Le marché national de l’automobile est l’un des plus importants d’Afrique. C’est peut être l’un des rares qui ne connaîtra pas de récession durant des années encore. La demande étant forte, c’est certainement l’investissement le plus sûr pour un constructeur désirant écouler sa production. Et pour cause, durant longtemps, l’Algérie était accrochée aux tableaux de tous les constructeurs mondiaux, comme un marché de premier ordre. La solvabilité de la clientèle, l’absence d’une offre conséquente en matière de transport en commun ou encore l’attrait certain de l’Algérien pour l’automobile, peu importe les raisons, l’Algérie est l’Eldorado de toutes les marques européennes, asiatique ou américaines. Il fut un temps où le Salon de l’Auto d’Alger était l’un des plus prestigieux du continent noir.
La crise économique que vit le pays impacte certainement le marché du véhicule neuf, mais tout le monde peut parier, sans trop de risque, sur sa solidité, pour les raisons invoquées plus haut. Et c’est dans ce contexte où la demande des Algériens se renforce que le gouvernement a opté pour une stratégie qui sépare l’importation du véhicule neuf de la production mécanique.
Les ambitions vont donc s’exprimer entre ceux qui cherchent à commercer dans la filière automobile et ceux qui rêvent de fonder une véritable industrie automobile en Algérie. Si les premiers peuvent compter leurs bénéfices à la fin de chaque exercice, les seconds devront avoir le souffle long et s’accrocher plus à leur rêve qu’à l’argent. C’est bien plus facile à dire qu’à faire, mais dans un avenir pas très lointain, les Algériens sauront qui court après les bénéfices faciles et qui pensent véritablement industrie. Le premier acte de cette « course », interviendra dans quelques jours, après que le chef de l’Etat a donné l’ordre de libérer définitivement le cahier des charges sur les importations des véhicules neufs. Le second acte concernera le cahier des charges sur la production de véhicules. C’est là que nous verrons les capitaines d’industrie de demain.

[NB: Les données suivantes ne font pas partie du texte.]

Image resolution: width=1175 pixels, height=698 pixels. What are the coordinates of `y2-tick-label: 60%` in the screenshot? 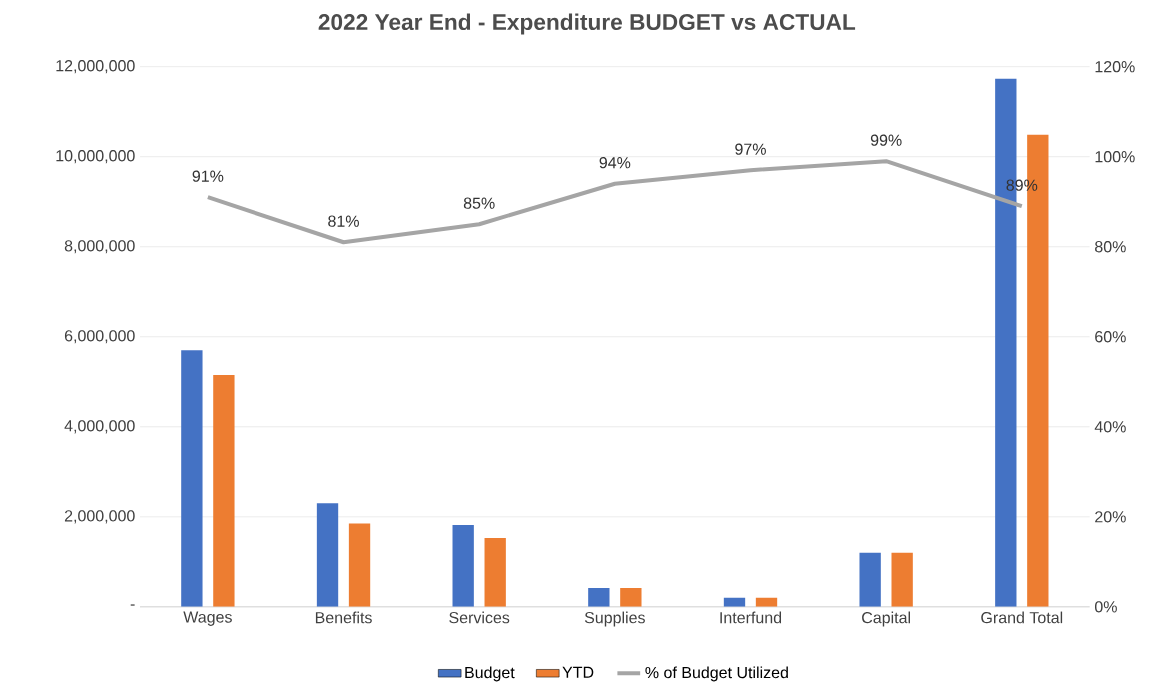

Mais disons-le tout de même, l’Algérie a besoin de tous ses enfants, les commerçants, comme les producteurs. C’est dire que la situation n’est ni totalement noire ni totalement clean. Entre les deux, il y a sans doute beaucoup à faire. Il y a de place pour tous. Mais à l’Etat de savoir encourager les producteurs, avec la ferme intention de sortir de la logique de l’exemple pour passer à une vitesse supérieure.